- **TO DO**:
**1.** List the chemical elements named in the passage about the student's memory work.
**2.** Extend the passage about the student's memory work, starting after its final sentence.

- **EXTRACT PROVIDED**:
———
1 Hydrogen (H) 1 (number, element, abbreviation, and rounded mass)
2 Helium (He) 4
3 Lithium (Li) 7
4 Beryllium (Be) 9

Geography: all 50 states, and all 50 capitols (on a blank map with the director pointing to a state or asking the student to find a state!), and 62 geographical features of the United States like:

Chesapeake Bay
Mammoth Cave
Black Hills
Painted Desert
Mohave Desert
Great Lakes
All major rivers
all major trails (Oregon, Mormon, Santa Fe…)
Ozark highlands
Okefenokee Swamp… and many more.

English: 9 sentence definitions for things like “phrase” like this:

“A phrase is a group of words that does not contain both a subject and a verb, and may be used as a single part of speech.” (also predicate, subject, subordinate clause, and independent clause)

and the “principal parts” of 14 irregular verbs such as:

to lie (infinitive)
lay(s) (present)
laid (past)
laying (present participle)
laid (past participle)

and 2 lists: the 4 types of sentence structures and the 7 sentence patterns (S-V-DO-OCN)

and last but DEFINITELY not least…

Math: 236 facts including:

212 multiplication facts from 1×1 through 15×15, the perfect squares through 15^2, and cubes through 15^3

(no skip counting or fingers allowed ~ just spit out the answer immediately when shown the flash card!)


24 math laws, formulas, and conversion such as:

“The Distributive Law states: a(b+c) = ab + ac.”  or “The area of a circle is Pi(3.14) times the radius squared.”

In my opinion this is an amazing accomplishment, so I’m bragging on my girl! (There were a total of 8 students who earned the title!)  She did most of this work all by herself, since I wasn’t able to be quite as involved during our time in Texas and all of our travels.  (The kids participated in CC while in Texas, too.  We just transferred campuses for three months!) She studied in cars, coffee shops, and relatives’ houses! And this is not to mention ALL of the art and music history she studied, the tin whistle tunes she learned, the science experiments she completed each week, the weekly public speaking component, and ALL of the English grammar she learned and composition practice she got in the afternoon “Essentials” program.
———
- **Dataset excerpt**:
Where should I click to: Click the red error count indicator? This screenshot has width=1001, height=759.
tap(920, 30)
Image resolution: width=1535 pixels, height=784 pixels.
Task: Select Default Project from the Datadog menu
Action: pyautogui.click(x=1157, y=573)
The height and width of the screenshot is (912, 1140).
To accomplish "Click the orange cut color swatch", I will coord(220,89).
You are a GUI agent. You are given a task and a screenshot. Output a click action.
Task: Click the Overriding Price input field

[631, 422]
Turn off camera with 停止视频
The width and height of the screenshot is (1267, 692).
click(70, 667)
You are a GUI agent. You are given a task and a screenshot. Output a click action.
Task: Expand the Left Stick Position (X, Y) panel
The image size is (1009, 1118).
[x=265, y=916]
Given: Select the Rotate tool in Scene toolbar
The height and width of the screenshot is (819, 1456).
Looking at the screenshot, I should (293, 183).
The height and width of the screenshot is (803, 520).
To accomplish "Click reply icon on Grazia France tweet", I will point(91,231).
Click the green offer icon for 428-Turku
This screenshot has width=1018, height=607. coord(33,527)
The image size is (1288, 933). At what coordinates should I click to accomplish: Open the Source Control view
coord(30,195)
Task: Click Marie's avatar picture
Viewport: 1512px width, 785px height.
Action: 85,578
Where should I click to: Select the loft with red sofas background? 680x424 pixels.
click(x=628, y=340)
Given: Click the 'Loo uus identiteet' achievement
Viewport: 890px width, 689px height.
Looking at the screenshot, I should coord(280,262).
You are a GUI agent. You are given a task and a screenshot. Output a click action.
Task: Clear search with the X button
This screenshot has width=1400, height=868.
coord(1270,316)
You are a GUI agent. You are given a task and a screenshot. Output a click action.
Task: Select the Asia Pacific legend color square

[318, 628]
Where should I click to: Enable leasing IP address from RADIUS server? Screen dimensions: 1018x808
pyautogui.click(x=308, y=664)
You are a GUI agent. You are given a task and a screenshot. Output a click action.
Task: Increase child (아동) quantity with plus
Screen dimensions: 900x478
———
- **WRITTEN RESPONSES**:
**1.** Hydrogen, Helium, Lithium, Beryllium

**2.**
I couldn’t be more proud of her. I couldn’t be more pleased with the curriculum that Classical Conversations provides for my kiddos.  And I couldn’t be more blessed by this incredibly loving and supportive community of homeschoolers.

Recipe For My Weekend: Daddy’s Girl Retreat!

Abby and Yarisa enjoying the summer sun!
Been looking forward to this for  a while now ~ hanging out with all of these lovely ladies and the young girls for whom they pour out their lives on a weekly basis.
Ita leading worship.

 This year the retreat they’ve planned is called “Daddy’s Girl”, and we will be talking about fatherhood in its created, fallen, and redeemed states.  Some have lost fathers, some have never met their father, some come from broken homes, and ALL of us need to have a godly perspective on fatherhood, especially since what God intended for us as daughter’s under a father’s care hardly ever plays out according to plan in this fallen world.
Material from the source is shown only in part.